### Document text

Unusual events are being reported across the Arctic. Inuit families going off on snowmobiles to prepare their summer hunting camps have found themselves cut off from home by a sea of mud, following early thaws. Some have discovered that the meat they cached in the ice as food for future trips has thawed and rotted.
There are reports of igloos losing their insulating properties as the snow drips and refreezes; of caribou clothing clogging with ice in unusually humid weather; of lakes draining into the sea as permafrost melts, just as if the plug had been pulled from a full basin; and sea ice breaking up earlier than usual, carrying seals beyond the reach of hunters and bears.
Climate change may still be rather an abstract idea to most of us, but in the Arctic it is already having dramatic effects. Subsea measurements suggest that summertime ice in Arctic waters has thinned by 40 per cent over the past 40 years. If it continues to shrink at this rate, say scientists, the Arctic Ocean could be virtually ice-free in summer by the middle of the century. The knock-on effects are likely to include more warming, cloudier skies, increased precipitation and higher sea levels. Scientists are increasingly keen to find out what's going on because they consider the Arctic the canary in the mine for global warming - a warning of what's in store for the rest of the world.
Equally importantly, what happens in this region could have a big influence on global weather patterns.
For the Inuit, the problem is urgent. They live in precarious balance with one of the toughest environments on Earth. Climate change, whatever its causes, is a direct threat to their way of life. Nobody knows the Arctic as well as the locals, which is why they are not content simply to stand back and let outside experts tell them what's happening. In Canada, where the Inuit are jealously guarding their hard-won autonomy in the country's newest territory, Nunavut, they believe their best hope of survival in this changing environment lies in combining their ancestral knowledge with the best of modern science. This is a challenge in itself.

######
### Given entries

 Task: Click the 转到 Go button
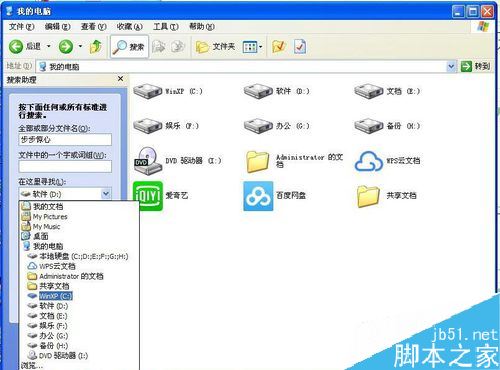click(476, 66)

######
### Given entries

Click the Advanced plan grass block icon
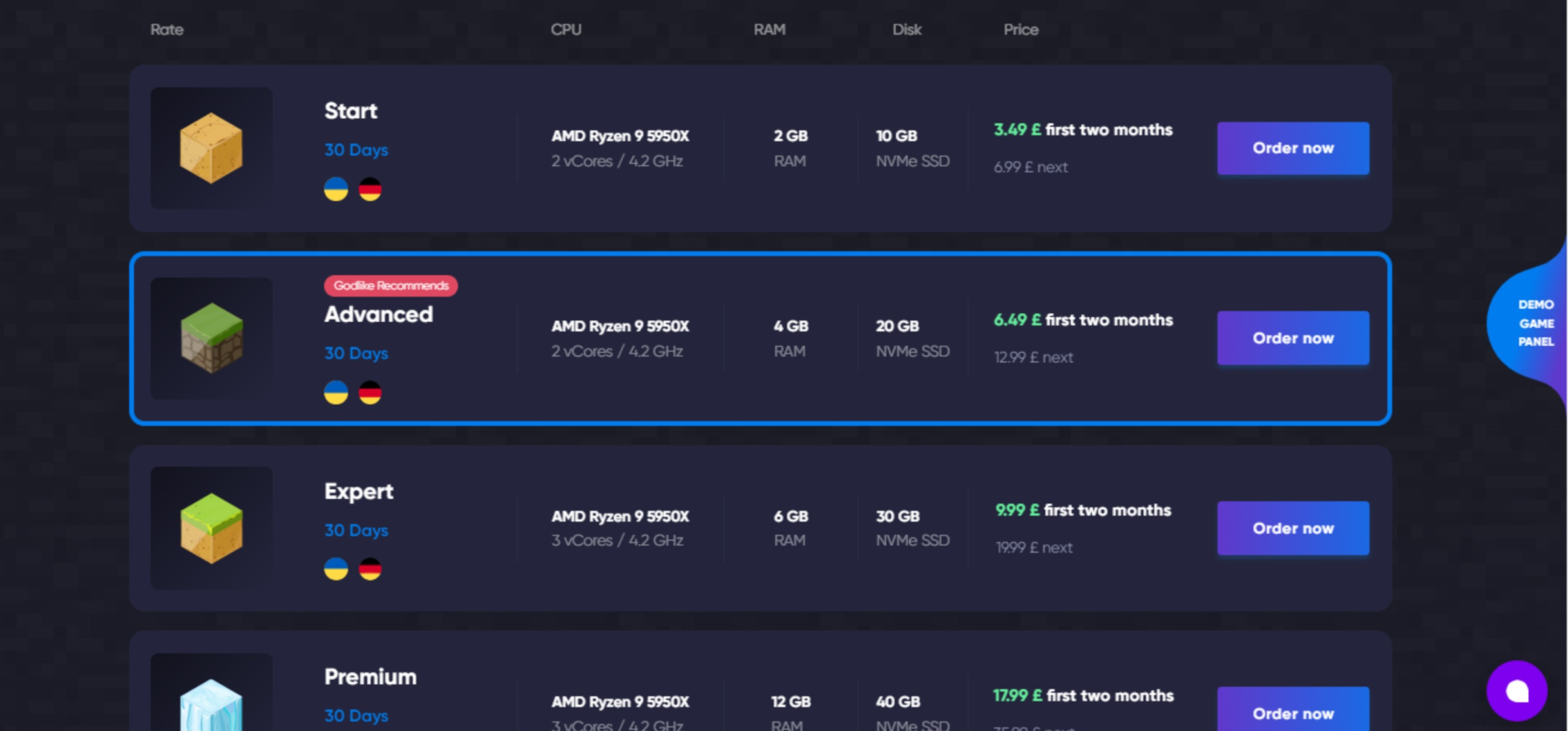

######

▶ _Work instructions_
a) In the passage on the Arctic, translate this sentence into French: "Unusual events are being reported across the Arctic."
b) Extend the passage on the Arctic, picking up after its final sentence, "This is a challenge in itself."
The lines above are separate material from the passage on the Arctic.

▶ _In response_
a) Des événements inhabituels sont signalés dans tout l'Arctique.

b)
The Canadian Arctic is a vast, treeless polar desert that's covered with snow for most of the year. Venture into this landscape and you get some idea of the difficulties facing anyone who calls this home. Farming is out of the question and nature offers meagre pickings. Humans first settled in the high Arctic a mere 4500 years ago, surviving by exploiting sea mammals and fish, caribou, musk ox and driftwood. The environment tested them to the limits: sometimes the colonists were successful, sometimes they failed and vanished. But around a thousand years ago one group emerged that was uniquely well adapted to cope with the Arctic environment. These Thule people moved in from Alaska, bringing kayaks, sleds, dogs, pottery and iron tools. They are the ancestors of today's Inuit peoples.
Life for their Canadian descendants is still harsh. Nunavut is 1.9 million square kilometres of rock and ice, and a scattering of islands around the North Pole. It's home to 25,000 people, all but a handful of them indigenous Inuit.
Over the past 40 years, most have abandoned their nomadic ways and settled in the territory's 28 isolated communities, but they still rely heavily on nature to provide food and clothing. Store-bought food has to be flown into Nunavut on one of the most costly air networks in the world, or brought by supply ship during the few ice-free weeks of summer. It would cost a family around £7000 a year to replace country food with imported meat. Economic opportunities are scarce, and for many people state benefits are their only income. "The environment remains our supermarket, there's no doubt about that," Watt-Cloutier says. "When you live in a harsh environment like we do, where it's extremely cold and you go out hunting, it's not a Lipton's cup-a-soup that keeps you warm. It's a nice piece of raw meat that gets your circulation going."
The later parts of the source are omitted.